If $\mathcal{T}$ is a topology and $B$ is a basis, does $\mathcal{T_1} \subset \mathcal{T_2} \implies \mathcal{B_1} \subset \mathcal{B_2}$ ?
Definition (Topology Generated By a Basis): If $B$ is a basis for a topology $\mathcal{T}$ con a set $X$, then $\mathcal{T} = \{ U \ | \ \forall x \in U, \exists B \in \mathcal{B} \text{ such that } x \in B \subset U$} or equivalently $\mathcal{T} = \{ U = \bigcup_{B \in \mathcal{K}} B \ | \ \mathcal{K} \subset \mathcal{B}\}$
It is easy to prove that $\mathcal{B_1} \subset \mathcal{B_2} \implies \mathcal{T_1} \subset \mathcal{T_2}$, but proving or disproving the converse does not seem to be as easy.
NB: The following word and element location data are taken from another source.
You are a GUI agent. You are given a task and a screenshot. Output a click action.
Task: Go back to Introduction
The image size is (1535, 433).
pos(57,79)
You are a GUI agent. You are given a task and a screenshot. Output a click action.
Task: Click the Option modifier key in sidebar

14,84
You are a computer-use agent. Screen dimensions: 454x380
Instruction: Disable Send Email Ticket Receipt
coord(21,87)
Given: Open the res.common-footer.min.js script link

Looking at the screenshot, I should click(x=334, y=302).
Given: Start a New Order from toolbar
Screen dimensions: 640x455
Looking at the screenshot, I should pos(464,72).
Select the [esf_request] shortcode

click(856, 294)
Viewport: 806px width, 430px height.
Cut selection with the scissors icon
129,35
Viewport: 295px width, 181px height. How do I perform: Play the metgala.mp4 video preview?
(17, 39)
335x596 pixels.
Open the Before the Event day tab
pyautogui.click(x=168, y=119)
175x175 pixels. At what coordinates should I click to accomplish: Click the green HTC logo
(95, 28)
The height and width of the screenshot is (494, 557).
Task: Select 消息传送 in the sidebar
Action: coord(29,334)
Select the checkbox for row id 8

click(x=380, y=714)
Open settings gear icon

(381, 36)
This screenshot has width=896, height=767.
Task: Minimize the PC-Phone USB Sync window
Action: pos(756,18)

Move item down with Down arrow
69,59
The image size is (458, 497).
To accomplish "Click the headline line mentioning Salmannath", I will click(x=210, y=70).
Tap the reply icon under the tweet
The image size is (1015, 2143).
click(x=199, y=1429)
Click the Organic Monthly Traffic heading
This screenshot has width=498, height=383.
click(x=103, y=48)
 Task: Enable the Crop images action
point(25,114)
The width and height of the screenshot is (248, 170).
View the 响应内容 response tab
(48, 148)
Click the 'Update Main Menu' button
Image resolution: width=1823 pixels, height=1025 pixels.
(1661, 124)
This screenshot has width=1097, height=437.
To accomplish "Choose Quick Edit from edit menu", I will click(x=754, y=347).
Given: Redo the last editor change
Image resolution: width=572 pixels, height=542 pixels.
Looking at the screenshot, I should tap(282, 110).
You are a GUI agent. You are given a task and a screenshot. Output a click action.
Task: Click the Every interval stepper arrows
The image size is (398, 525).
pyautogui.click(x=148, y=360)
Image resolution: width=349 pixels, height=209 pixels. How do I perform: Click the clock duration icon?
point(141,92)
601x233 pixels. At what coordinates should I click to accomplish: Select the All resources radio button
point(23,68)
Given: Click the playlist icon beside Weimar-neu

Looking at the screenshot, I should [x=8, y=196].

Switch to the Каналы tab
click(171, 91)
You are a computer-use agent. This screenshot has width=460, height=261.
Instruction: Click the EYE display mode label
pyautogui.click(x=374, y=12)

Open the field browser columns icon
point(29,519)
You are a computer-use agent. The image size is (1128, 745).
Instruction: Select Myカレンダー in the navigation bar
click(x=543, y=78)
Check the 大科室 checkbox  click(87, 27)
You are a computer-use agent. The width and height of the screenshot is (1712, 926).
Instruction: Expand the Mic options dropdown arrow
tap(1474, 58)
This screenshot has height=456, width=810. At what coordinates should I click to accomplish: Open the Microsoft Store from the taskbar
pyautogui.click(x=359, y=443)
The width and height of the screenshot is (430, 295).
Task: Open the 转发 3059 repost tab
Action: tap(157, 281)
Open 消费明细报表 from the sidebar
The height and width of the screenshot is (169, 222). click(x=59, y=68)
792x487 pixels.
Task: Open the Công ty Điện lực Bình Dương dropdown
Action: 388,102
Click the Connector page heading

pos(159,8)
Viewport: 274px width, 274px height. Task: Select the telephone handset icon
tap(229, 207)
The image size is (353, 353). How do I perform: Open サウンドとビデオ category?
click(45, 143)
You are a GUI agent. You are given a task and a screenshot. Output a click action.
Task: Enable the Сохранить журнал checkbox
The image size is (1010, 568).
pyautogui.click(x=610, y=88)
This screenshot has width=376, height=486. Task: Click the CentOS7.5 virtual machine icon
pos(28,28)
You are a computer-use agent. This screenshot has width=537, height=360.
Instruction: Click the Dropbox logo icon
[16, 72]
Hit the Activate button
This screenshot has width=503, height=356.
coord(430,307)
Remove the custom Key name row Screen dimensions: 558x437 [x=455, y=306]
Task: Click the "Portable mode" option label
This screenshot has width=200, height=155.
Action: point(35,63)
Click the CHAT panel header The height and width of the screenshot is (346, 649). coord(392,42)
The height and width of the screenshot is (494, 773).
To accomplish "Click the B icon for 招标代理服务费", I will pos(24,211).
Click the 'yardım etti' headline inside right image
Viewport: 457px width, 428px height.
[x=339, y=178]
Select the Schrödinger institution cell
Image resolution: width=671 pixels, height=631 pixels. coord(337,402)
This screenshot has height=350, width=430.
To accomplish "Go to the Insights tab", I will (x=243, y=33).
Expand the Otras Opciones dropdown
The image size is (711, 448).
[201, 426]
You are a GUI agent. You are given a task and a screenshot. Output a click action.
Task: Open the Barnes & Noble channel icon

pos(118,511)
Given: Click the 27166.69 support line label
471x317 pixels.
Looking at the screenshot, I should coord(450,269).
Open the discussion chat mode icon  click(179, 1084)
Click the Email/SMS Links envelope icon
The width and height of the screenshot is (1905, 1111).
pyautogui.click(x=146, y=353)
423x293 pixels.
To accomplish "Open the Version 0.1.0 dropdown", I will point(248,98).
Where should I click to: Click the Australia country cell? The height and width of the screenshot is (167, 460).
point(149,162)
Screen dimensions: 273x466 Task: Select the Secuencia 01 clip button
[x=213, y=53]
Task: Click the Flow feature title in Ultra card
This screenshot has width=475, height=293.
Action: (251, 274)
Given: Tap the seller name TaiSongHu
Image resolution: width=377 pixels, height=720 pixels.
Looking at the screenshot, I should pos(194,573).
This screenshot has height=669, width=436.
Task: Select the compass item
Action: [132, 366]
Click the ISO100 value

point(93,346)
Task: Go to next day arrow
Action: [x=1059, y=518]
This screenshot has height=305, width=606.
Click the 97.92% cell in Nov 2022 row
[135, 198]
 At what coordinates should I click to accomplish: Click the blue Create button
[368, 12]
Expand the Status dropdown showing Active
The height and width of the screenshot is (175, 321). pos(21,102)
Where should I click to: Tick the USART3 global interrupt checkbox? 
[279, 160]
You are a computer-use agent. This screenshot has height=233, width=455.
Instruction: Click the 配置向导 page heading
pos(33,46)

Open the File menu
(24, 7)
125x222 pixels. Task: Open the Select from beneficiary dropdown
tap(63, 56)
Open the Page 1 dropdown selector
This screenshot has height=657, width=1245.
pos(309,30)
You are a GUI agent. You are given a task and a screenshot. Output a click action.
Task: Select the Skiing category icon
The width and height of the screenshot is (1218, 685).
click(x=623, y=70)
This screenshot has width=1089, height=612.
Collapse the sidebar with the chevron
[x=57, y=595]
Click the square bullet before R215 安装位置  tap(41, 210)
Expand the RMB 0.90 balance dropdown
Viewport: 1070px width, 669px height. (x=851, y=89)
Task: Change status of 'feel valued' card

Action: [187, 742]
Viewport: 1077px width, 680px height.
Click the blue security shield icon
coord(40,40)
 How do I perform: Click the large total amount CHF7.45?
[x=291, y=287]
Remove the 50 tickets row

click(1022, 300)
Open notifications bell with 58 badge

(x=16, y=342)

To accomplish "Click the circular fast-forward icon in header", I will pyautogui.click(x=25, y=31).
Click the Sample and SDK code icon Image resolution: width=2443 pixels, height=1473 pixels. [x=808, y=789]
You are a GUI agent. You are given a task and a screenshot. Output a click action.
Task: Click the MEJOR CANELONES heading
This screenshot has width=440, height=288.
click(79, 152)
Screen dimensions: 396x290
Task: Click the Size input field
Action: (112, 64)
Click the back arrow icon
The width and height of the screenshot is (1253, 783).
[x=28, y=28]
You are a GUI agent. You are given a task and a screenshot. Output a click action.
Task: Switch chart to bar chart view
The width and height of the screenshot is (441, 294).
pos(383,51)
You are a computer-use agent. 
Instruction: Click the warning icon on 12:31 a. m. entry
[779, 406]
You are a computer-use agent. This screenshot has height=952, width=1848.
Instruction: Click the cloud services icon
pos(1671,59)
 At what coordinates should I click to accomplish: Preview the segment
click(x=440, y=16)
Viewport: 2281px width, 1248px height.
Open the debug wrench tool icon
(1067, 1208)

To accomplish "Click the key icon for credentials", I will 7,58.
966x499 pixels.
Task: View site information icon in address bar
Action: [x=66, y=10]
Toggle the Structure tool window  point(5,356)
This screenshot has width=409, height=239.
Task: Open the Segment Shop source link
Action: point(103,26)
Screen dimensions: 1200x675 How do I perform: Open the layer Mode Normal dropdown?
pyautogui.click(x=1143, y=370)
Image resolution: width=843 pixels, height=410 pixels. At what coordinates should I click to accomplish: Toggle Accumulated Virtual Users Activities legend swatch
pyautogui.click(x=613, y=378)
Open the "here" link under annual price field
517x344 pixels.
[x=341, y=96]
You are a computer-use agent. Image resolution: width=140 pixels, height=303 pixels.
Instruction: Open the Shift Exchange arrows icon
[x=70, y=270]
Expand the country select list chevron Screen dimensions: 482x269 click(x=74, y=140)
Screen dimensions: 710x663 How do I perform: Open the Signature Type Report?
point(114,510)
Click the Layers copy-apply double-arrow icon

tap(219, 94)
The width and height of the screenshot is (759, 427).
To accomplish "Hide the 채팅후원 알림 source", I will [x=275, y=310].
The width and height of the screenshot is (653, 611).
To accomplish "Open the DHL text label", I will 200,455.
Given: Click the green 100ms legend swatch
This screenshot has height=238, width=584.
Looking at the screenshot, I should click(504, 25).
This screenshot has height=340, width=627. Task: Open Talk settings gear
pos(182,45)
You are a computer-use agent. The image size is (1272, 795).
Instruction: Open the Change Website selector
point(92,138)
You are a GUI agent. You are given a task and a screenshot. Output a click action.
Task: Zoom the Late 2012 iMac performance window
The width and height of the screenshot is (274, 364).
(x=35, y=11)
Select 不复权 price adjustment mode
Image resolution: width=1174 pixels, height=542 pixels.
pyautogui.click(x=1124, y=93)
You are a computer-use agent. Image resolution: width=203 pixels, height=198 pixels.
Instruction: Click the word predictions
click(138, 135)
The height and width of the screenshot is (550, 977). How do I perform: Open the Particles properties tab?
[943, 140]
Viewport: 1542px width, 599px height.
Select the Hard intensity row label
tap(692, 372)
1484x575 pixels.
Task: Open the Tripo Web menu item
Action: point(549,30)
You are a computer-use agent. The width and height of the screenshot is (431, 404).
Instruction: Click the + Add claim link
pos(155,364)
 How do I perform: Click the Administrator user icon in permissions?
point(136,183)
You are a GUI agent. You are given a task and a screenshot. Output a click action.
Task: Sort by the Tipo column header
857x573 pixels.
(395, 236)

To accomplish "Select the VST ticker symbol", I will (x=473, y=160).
This is what I did so far:
Let's assume that $\mathcal{T_1} \subset \mathcal{T_2} \not\Rightarrow \mathcal{B_1} \subset \mathcal{B_2}$. Then $\exists$ at least one $B \in \mathcal{B_1}$ such that $B \in \mathcal{B_1} \implies B \not\in \mathcal{B_2}$.
But then I got stuck, if we can show that there is a $U \in \mathcal{T_1}$ that cannot be expressed as a union of the basis elements in $\mathcal{B_2}$, then we could arrive at the needed contradiction, but the fact that $B \not \in \mathcal{B_2}$ does not (directly) prove the existence of such a $U$ since there could be other basis elements $B' \subset U$ in $\mathcal{B_2}$ whose union equals $U$.
Any hints on how to prove this?
$\mathcal{T}_2$ is a basis in itself so obviously this does not hold.
Explicit counter example: Let $X = \mathbb R$, $\mathcal{T}_1$ the Euclidean topology, $\mathcal{T}_2$ the discrete topology. Let $\mathcal{B}_1$ be the open intervals and $\mathcal B_2$ the singletons.